The first platform for criticisms of the 1994 World Cup USA was the draw, held in Las Vegas on December 19, 1993. More than 500 million people worldwide watched the draw live; approximately 1 million of these viewers were American. The style, entertainment choices and staging of the draw—Pelé was seated inconspicuously in the audience while several female soccer stars were seated onstage—outraged many European commentators. The draw served as an example to further the European view that “America [was] sullying a tradition that it simply did not and could never appreciate, and whose premier event it therefore most decidedly did not deserve to host.” Unfortunately, FIFA’s decision to give the United States the World Cup actually create an increase in vocalized Anti-Americanism in Europe in the months leading up to the tournament. In complete opposition of the rationale behind the FIFA hosting decision, the 1994 World Cup became an excuse for America-bashing in the rest of the world.
In an indication of American apathy towards the World Cup and football in general, the Las Vegas draw took place at 11 a.m. Pacific time so that it would air live during primetime television in Europe. This timing was a trend that would continue throughout the World Cup matches, forcing footballers to accommodate European viewers by playing in the midday summer heat of states such as Florida, Texas and California. It was apparent that FIFA’s decision to hold the Cup in the United States was an attempt to enhance the notion of the completely global nature of football. However, World Cup USA instead provided various forms of concrete proof that America was the exception in the global adoration of football.

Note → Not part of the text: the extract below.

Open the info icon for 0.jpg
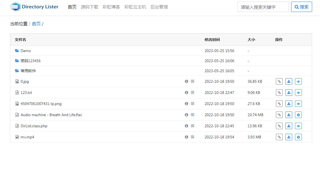This screenshot has width=320, height=172. [x=186, y=81]
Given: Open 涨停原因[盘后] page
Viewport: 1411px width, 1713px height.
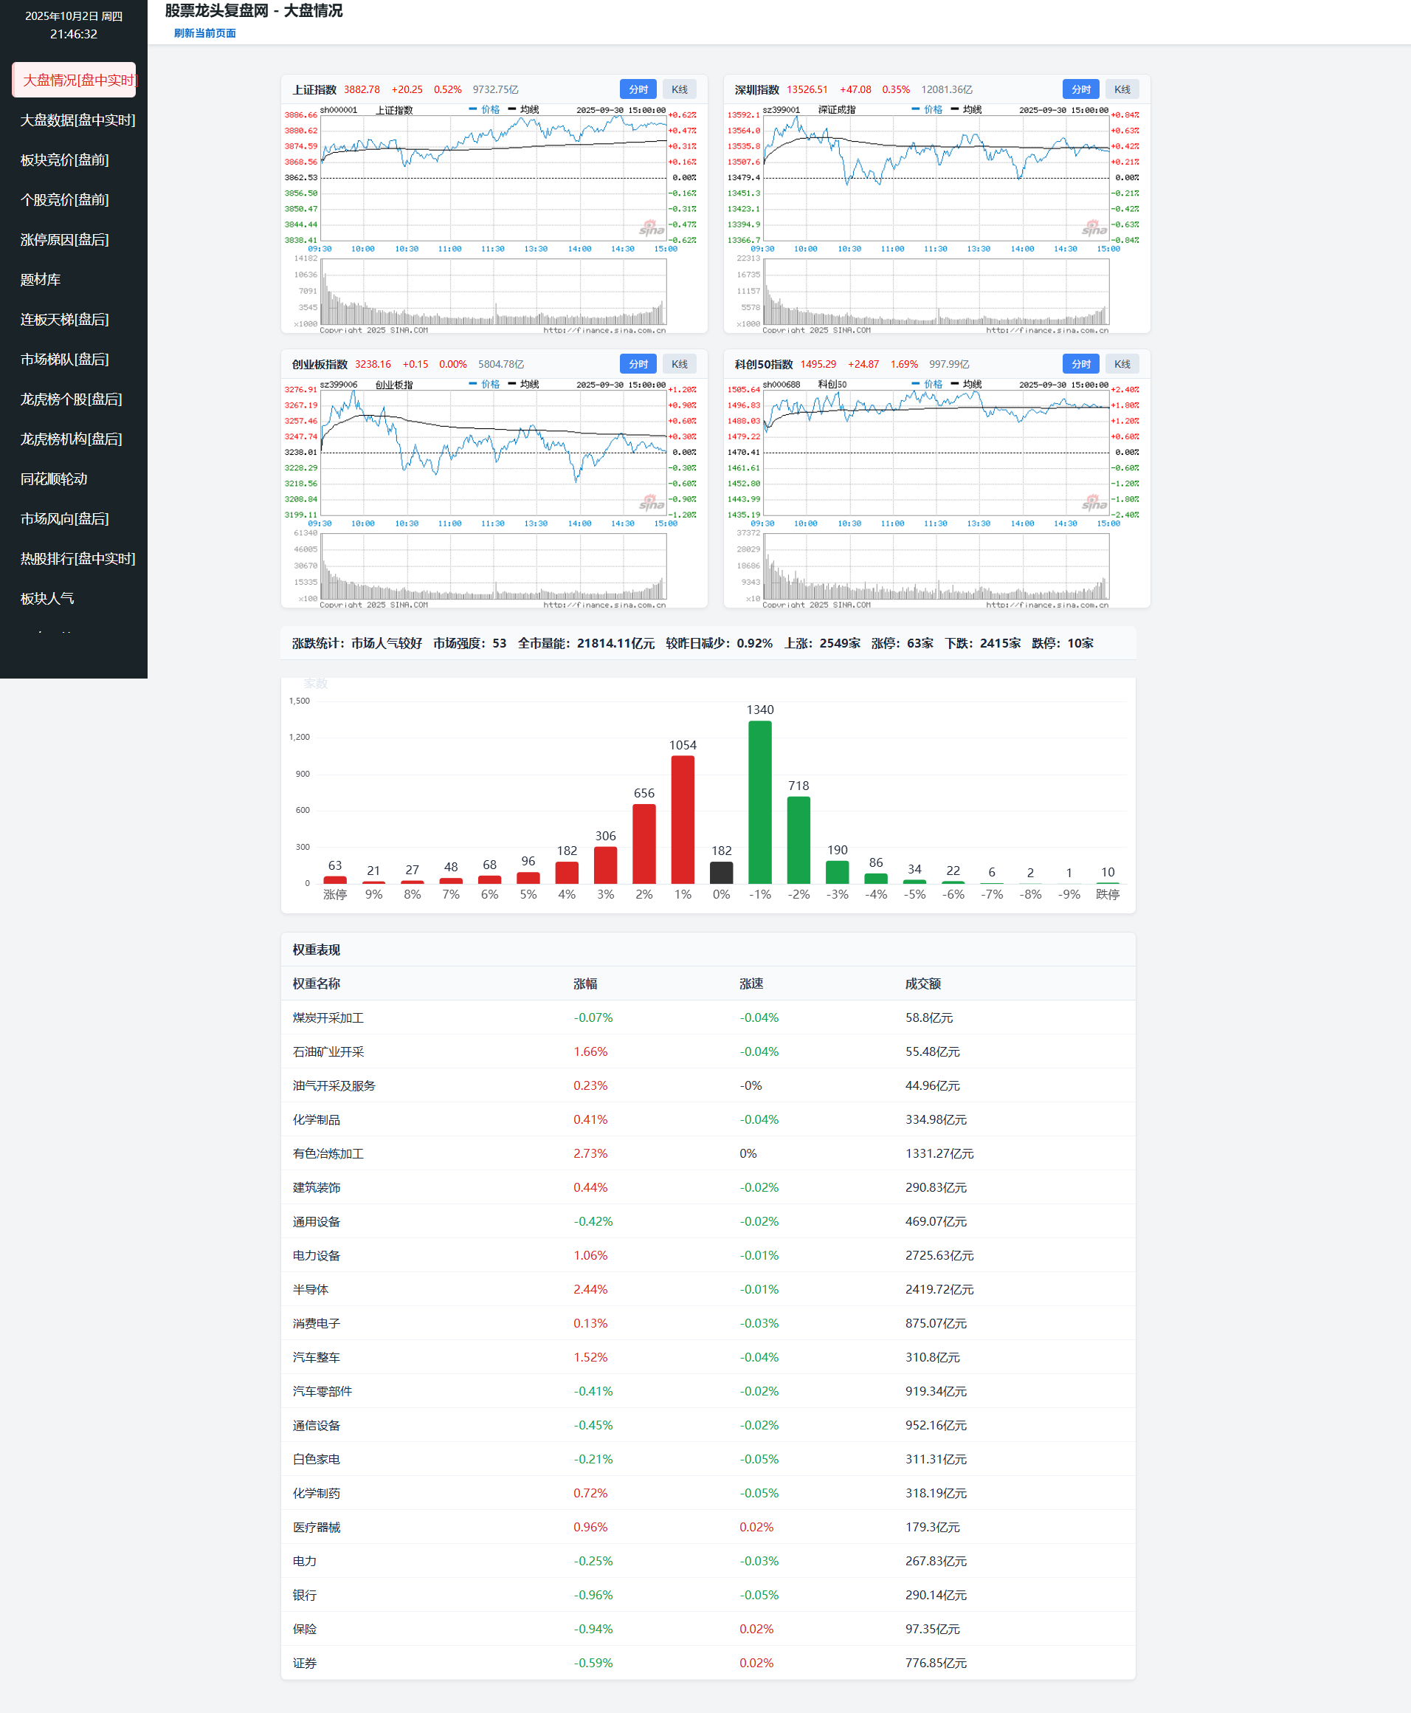Looking at the screenshot, I should pos(64,240).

Europeans were upset with the location of the 1994 World Cup for a number of reasons, but their indignation most often manifested itself in one of three popular opinions. Andrei Markovits discusses these negative views in his chapter entitled “The World Cup in the United States.” First, many considered Americans to be too dumb to appreciate the sport. Second, they believed that the United States would commercialize the game and make it more materialistic. Third, they didn’t like the idea of the United States trying to steal something that was not historically nor culturally theirs. While these claims are purely opinion-based, it is possible to identify factors surrounding the 1994 World Cup that might have helped create these responses.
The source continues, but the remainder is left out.